◆ REQUIRED ACTION 1
From the excerpt on performance measurement, return the part that opens with the words containing "This separation comes" and closes with "counts all children.".
◆ REQUIRED ACTION 2
According to the excerpt on performance measurement, what does the AllChildren property do?
◆ REQUIRED ACTION 3
Based on the excerpt on performance measurement, explain why the Metrics class has the static field twoAvg.

◆ EXCERPT TO READ

# # # # # # #

This separation comes specially handy if you are to measure PCL assemblies where nanoTime() isn’t accessible.
Define class that will store a single measurement
[DebuggerDisplay("{Name} in {Ticks}")] public class PerfMeasurement { public string Name { get; set; } public List<PerfMeasurement> Children; public long Ticks { get; set; } public int AllChildren { get { if (Children == null || Children.Count == 0) return 0; else { int sum =0; foreach (PerfMeasurement m in Children) { sum += 1 + m.AllChildren; } return sum; } } } }
There are two interesting features here. First is Children field which holds nested measurements. And the other is AllChildren property that recursively counts all children.
The main measurement class
public static class Metrics { private static readonly IHighResolution highresolution; private static readonly long twoAvg; public static List<PerfMeasurement> RootData { get; private set; } private static Stack<PerfMeasurement> stack; // private static int counter; static Metrics() { RootData = new List<PerfMeasurement>(100000); stack = new Stack<PerfMeasurement>(); highresolution = Mvx.Resolve<IHighResolution>(); twoAvg = highresolution.Avg * 2; } public static PerfMeasurement Push(string name) { PerfMeasurement head; if (stack.Count == 0) { head = new PerfMeasurement { Name = name }; RootData.Add(head); } else { PerfMeasurement previous = stack.Peek(); head = new PerfMeasurement { Name = name }; if (previous.Children == null) previous.Children = new List<PerfMeasurement>(); previous.Children.Add(head); } stack.Push(head); return head; } public static void Pull() { stack.Pop(); if (stack.Count == 0) { PerfMeasurement m = RootData[RootData.Count - 1]; OffsetParents(m); Print(m); } } private static void OffsetParents(PerfMeasurement m) { m.Ticks -= m.AllChildren * twoAvg; if (m.Children != null) { foreach (PerfMeasurement child in m.Children) OffsetParents(child); } } public static void Print(PerfMeasurement metric) { StringBuilder sb = new StringBuilder(); Print(metric, sb, 0); MvxTrace.TaggedTrace("metrics", sb.ToString()); } public static void Print(PerfMeasurement metric, StringBuilder sb, int depth) { string prepend = new string(' ', depth * 4); sb.AppendLine(string.Format("{0}{1} took {2:#,##0}", prepend, metric.Name, metric.Ticks)); if (metric.Children != null && metric.Children.Count > 0) { foreach (PerfMeasurement child in metric.Children) Print(child, sb, depth + 1); } } }
This class acts like a Stack for measurement items defined in earlier one. When item at the root level is pulled it outputs the results of the whole hierarchy linked to it into the (MvvmCross) logging mechanism (Print methods). But before doing that it recursively subtracts the nanoTime() invocation of all children (OffsetParents – for each children it assumes nanoTime() took two average invocations – hence the static field twoAvg).

# # # # # # #

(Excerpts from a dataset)
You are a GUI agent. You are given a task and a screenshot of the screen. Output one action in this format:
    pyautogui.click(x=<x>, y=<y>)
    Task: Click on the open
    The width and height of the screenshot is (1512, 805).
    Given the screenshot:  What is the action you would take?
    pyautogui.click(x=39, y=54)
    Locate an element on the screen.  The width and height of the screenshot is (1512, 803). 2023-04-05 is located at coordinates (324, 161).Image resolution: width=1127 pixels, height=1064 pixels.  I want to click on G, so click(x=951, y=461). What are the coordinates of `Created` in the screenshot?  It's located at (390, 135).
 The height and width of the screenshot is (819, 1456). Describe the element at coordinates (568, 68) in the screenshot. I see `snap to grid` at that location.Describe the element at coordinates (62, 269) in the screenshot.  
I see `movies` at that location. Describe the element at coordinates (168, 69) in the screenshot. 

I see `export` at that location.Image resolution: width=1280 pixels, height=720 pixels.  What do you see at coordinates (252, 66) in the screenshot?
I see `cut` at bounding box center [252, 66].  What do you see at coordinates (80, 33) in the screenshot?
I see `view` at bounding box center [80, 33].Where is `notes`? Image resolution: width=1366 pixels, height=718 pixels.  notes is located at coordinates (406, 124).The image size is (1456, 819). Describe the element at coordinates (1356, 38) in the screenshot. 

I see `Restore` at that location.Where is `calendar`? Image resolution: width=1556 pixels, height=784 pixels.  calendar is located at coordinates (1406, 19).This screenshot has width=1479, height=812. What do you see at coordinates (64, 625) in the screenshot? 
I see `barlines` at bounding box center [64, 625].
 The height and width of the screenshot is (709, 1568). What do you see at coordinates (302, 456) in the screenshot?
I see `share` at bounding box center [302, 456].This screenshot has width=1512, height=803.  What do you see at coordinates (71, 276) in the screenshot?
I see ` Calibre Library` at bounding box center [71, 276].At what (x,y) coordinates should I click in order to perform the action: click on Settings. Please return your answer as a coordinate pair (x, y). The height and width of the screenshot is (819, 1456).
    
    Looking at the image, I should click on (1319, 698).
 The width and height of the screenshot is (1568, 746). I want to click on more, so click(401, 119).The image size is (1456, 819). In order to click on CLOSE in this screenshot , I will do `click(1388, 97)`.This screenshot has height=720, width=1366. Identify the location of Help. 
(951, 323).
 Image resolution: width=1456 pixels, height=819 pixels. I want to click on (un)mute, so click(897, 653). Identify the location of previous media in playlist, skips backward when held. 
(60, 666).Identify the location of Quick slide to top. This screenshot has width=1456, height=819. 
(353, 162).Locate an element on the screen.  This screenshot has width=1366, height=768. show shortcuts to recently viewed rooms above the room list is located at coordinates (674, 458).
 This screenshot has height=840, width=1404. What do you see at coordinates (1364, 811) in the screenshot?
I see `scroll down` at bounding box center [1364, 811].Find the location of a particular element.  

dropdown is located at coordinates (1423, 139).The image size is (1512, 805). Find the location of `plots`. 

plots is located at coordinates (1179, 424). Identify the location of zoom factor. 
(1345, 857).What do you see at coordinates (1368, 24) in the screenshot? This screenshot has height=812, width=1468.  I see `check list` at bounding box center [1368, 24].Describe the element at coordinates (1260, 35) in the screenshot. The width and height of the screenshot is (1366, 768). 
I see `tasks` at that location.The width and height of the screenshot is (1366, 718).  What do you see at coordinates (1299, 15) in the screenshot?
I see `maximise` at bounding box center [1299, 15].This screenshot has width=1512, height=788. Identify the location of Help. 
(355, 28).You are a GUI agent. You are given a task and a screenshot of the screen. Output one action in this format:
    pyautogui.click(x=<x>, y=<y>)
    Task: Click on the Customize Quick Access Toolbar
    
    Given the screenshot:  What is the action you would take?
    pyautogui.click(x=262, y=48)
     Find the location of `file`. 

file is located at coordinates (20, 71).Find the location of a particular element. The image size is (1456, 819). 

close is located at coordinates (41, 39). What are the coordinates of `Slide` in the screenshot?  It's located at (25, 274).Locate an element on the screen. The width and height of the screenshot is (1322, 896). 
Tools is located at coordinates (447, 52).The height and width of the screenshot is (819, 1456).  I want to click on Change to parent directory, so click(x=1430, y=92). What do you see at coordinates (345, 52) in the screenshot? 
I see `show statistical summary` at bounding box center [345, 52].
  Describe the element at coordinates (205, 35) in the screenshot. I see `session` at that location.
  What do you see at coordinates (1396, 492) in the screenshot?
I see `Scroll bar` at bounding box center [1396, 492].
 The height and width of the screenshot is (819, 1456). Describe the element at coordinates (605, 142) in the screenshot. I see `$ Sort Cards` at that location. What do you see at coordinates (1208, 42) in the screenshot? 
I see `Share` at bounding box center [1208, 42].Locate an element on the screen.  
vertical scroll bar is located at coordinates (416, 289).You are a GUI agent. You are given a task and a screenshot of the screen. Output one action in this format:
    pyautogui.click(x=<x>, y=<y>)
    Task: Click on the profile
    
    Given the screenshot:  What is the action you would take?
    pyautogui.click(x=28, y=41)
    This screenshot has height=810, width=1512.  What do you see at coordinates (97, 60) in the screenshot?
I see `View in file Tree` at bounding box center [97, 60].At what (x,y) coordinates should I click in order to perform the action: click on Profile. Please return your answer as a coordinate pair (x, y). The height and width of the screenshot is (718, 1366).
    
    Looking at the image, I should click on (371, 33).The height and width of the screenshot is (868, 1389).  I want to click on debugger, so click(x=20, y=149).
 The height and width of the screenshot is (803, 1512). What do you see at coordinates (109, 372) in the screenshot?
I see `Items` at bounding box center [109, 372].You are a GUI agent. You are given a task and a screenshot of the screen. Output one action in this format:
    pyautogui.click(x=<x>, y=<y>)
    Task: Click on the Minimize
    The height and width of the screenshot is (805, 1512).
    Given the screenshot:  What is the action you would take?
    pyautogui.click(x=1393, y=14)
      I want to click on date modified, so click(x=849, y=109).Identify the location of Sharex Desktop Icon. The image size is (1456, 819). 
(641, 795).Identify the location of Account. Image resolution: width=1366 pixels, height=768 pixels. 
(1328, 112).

# # # # # # #

◆ EXERCISE SOLUTION 1
This separation comes specially handy if you are to measure PCL assemblies where nanoTime() isn’t accessible.
Define class that will store a single measurement
[DebuggerDisplay("{Name} in {Ticks}")] public class PerfMeasurement { public string Name { get; set; } public List<PerfMeasurement> Children; public long Ticks { get; set; } public int AllChildren { get { if (Children == null || Children.Count == 0) return 0; else { int sum =0; foreach (PerfMeasurement m in Children) { sum += 1 + m.AllChildren; } return sum; } } } }
There are two interesting features here. First is Children field which holds nested measurements. And the other is AllChildren property that recursively counts all children.

◆ EXERCISE SOLUTION 2
It recursively counts all children.

◆ EXERCISE SOLUTION 3
Before printing, OffsetParents recursively subtracts the time taken by the nanoTime() calls for all children. For each child, it assumes nanoTime() took two average invocations, so twoAvg holds that amount.